Appropriate Technology - a key ingredient
E.F. Schumacher is perhaps most widely known for pioneering the concept of Intermediate Technology. ‘Small is Beautiful’ contains Schumacher’s own summary of the concept, which is often also referred to as Appropriate Technology.
The central tenet of appropriate technology is that a technology should be designed to fit into and be compatible with its local setting… (Mark Roseland, as quoted in Small is Beautiful).
How do we deal with Appropriate Knowledge?

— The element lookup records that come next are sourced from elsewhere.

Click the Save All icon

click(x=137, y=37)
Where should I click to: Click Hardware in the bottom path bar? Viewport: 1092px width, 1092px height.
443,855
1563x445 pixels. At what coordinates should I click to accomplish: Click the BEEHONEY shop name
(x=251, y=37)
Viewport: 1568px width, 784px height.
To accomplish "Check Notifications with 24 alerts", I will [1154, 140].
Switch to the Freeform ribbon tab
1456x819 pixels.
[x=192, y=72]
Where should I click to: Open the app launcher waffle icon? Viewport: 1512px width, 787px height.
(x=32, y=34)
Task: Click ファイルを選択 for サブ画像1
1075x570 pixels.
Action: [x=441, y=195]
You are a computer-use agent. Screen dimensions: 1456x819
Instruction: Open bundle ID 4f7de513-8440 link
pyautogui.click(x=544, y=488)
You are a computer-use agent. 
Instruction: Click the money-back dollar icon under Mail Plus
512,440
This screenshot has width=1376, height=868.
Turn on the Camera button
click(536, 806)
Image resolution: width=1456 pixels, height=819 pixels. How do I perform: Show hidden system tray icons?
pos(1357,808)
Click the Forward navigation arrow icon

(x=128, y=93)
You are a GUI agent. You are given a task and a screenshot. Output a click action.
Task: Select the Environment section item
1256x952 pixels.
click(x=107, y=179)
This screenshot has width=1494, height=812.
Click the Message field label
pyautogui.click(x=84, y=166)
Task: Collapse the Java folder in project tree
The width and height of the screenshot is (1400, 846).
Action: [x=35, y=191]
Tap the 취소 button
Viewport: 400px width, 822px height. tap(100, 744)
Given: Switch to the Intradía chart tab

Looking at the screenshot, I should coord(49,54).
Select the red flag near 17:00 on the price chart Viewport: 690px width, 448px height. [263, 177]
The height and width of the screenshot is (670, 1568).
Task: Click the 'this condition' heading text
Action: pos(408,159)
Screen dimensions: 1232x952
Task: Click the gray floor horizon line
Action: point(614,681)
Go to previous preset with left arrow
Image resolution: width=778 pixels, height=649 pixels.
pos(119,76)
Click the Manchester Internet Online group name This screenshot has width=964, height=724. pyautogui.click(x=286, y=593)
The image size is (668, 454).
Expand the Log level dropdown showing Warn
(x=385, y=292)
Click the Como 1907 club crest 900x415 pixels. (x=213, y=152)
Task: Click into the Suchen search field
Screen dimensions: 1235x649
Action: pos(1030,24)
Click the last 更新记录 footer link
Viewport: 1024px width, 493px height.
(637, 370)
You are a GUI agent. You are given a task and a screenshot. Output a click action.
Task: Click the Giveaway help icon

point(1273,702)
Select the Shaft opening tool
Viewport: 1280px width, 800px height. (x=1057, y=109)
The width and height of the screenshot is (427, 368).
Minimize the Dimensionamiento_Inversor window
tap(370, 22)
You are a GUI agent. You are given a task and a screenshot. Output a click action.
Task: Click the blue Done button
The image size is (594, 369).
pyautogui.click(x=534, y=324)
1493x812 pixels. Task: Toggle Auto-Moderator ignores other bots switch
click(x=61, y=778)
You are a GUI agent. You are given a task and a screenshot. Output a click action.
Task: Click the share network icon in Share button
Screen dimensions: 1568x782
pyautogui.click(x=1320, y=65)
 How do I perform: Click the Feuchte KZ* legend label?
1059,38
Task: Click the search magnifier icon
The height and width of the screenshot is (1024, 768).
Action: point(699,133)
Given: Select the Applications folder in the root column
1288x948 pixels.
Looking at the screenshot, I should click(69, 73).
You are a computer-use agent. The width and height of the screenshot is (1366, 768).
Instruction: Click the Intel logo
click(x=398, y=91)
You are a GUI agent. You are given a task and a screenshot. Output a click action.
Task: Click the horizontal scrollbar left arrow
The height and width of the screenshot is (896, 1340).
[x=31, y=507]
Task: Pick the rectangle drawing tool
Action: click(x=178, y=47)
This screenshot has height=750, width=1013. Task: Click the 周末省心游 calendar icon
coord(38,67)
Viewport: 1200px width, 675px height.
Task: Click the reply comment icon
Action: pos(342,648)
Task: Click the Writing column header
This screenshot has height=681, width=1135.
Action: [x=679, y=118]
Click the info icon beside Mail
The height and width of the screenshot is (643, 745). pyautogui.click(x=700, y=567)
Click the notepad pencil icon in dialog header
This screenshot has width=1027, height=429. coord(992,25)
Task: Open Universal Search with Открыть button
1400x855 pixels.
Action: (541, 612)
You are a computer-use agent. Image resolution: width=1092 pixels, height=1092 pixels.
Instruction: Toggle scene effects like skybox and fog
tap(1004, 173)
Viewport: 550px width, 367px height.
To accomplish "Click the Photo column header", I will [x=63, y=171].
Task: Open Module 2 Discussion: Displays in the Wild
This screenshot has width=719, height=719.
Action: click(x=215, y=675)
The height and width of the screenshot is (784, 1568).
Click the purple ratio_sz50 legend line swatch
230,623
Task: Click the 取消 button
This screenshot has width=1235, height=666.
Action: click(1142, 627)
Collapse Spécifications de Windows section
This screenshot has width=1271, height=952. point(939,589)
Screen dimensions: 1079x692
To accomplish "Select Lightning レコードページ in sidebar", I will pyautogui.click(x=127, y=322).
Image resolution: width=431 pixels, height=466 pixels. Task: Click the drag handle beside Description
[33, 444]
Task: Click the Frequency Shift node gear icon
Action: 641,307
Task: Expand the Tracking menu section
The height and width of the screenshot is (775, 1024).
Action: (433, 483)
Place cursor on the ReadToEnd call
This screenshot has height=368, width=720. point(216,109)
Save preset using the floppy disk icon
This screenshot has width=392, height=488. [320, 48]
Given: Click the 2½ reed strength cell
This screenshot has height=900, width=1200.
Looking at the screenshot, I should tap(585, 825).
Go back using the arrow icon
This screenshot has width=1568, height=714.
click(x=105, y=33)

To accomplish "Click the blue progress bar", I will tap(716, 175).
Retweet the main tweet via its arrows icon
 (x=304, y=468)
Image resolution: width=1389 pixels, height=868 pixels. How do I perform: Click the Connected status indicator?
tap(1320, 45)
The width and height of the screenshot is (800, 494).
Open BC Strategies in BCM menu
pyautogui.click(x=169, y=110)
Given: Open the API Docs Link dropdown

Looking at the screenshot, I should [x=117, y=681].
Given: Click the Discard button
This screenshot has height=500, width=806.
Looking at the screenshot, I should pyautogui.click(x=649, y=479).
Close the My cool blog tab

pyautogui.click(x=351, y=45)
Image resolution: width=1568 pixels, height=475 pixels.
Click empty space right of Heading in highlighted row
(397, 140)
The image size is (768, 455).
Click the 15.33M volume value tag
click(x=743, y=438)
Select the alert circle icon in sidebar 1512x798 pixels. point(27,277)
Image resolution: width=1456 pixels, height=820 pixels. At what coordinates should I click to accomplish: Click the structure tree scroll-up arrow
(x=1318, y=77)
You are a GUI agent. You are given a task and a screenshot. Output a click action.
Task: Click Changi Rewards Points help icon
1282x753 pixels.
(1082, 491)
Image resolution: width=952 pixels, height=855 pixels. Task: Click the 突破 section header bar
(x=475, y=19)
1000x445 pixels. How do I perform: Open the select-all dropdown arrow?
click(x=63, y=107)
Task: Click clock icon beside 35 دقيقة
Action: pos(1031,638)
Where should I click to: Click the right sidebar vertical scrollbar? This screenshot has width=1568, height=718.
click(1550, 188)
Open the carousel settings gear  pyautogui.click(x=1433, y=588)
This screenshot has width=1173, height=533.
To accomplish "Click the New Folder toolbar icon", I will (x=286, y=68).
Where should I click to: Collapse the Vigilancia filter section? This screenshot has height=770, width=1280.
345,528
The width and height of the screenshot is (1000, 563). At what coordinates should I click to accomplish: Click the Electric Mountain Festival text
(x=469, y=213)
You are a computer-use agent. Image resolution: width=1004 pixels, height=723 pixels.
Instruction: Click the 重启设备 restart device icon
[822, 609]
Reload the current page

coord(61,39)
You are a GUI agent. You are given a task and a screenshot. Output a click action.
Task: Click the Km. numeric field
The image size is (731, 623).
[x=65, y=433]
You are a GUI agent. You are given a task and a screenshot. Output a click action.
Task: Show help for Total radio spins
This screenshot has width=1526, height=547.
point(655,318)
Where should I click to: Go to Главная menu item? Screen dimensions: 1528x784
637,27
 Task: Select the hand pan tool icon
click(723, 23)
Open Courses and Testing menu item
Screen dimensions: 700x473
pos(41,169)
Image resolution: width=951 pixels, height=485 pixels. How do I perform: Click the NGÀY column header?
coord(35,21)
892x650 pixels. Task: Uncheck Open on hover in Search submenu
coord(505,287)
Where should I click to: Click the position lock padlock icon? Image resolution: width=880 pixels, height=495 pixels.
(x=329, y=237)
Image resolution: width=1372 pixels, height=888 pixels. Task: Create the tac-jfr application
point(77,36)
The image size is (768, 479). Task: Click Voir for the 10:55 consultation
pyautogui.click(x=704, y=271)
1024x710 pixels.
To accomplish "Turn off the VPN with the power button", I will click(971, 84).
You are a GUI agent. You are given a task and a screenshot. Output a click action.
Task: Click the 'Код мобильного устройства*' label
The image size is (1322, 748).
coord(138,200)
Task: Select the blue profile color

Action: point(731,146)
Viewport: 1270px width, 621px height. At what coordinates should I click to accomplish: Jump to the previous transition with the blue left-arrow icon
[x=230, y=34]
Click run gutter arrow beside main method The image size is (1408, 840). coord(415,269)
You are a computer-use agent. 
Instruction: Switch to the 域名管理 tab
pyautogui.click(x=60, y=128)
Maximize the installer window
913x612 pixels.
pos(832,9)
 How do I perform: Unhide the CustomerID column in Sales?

The creation and delivery of appropriate knowledge is part of Jeevika Trust’s mission. This means human-scale, low-cost, environmentally-friendly, people-centred solutions to village problems. For example, in the context of social housing, building a low-cost, locally-resourced house with interlocking, mortar-free soil blocks is an appropriate 'technology', while engaging the community to take ownership of the process may be called an appropriate 'methodology'.
Jeevika Trust treats the research, selection, optimization, dissemination and application of appropriate knowledge as an important ingredient in its approach to rural development.
Like Schumacher, we believe that a ‘gift of knowledge’ is infinitely preferable to a gift of material things, mainly because ‘without a genuine effort of appropriation on the part of the recipient there is no gift’. The gift of material goods makes people dependent, but the gift of knowledge makes them free.